Published on May 7th, 2015 | by admin

Millions Have Cast Their Vote Using Postal Voting

Approximately 40,000 polling stations are open today from 7am to 10pm to enable people to cast their vote in today’s general election by voting in person. Whilst the majority will select who they want to be the Prime Minister for the next five years using this method, a significant minority will have already cast their vote having opted to vote by post.

Postal voting popularity

Postal voting was first introduced as an option for the 2000 general election, made possible by the Representation of the People Act. Only individuals registered to vote and who completed the application for postal voting ahead of deadline are entitled to do so this time round.

Here at the Post Office Shop we’ve learnt that 6,996,006 postal ballot papers were issued for the 2010 general election equating to 15.3 per cent of the electorate which was an increase of 1,633,505 on the number who cast their vote by post in 2005.

Indications are that postal voting has risen sharply in popularity this time round. For example in Newcastle alone, 65,000 people have apparently registered to vote by post which is a higher number than ever before representing approximately 30% of the electorate.

For those voting in person today, each voter must present a poll card at the appropriate polling station where they will be given a ballot paper on which to mark their vote. The ballot paper will list the candidates in alphabetical order who are standing in that respective constituency.

To be counted, votes sent by post in envelopes have to be returned so that they arrive before 10pm on polling day.

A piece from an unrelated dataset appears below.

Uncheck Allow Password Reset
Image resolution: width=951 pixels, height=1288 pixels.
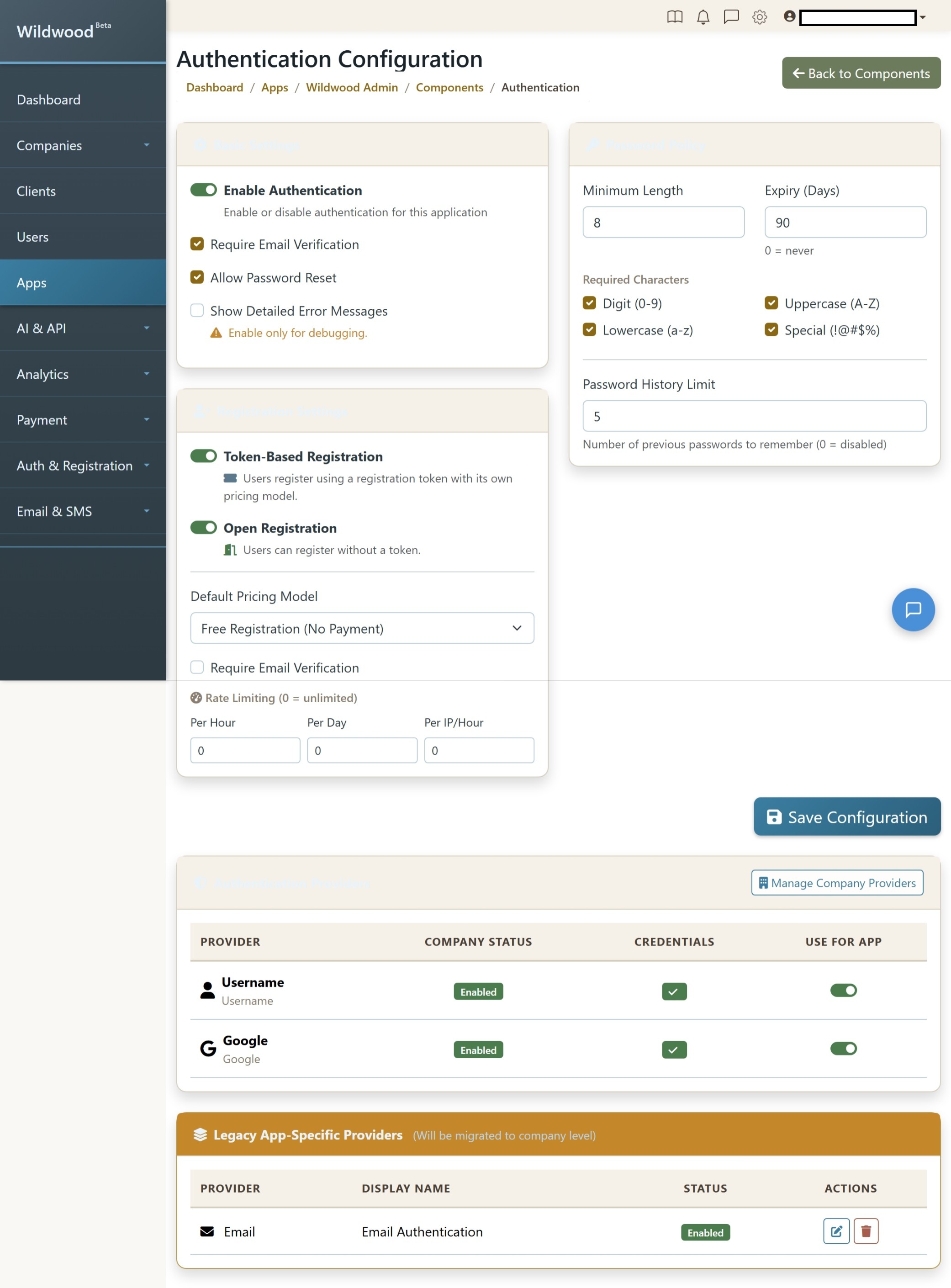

Judging by trends in postal voting over the past three general elections when this was an option for the electorate, voters in the North-east are almost four times as likely as voters in the South-west to vote by post.

Voting in the future

Bearing in mind how easy it is to shop and bank online these days why can’t the same be said when it comes to casting a vote in the general election? Security concerns have been cited as the main stumbling block with fears that online voting could be manipulated by hackers. However the demand to do so is certainly there.

According to the Commons Political and Constitutional Reform Committee, two thirds of those who didn’t vote in 2010 (67 per cent), would have done so if they could have cast their vote online. Pilots of various e-voting methods are expected to be trialed during the next parliament with a view to making e-voting possible in time for the general election in 2020.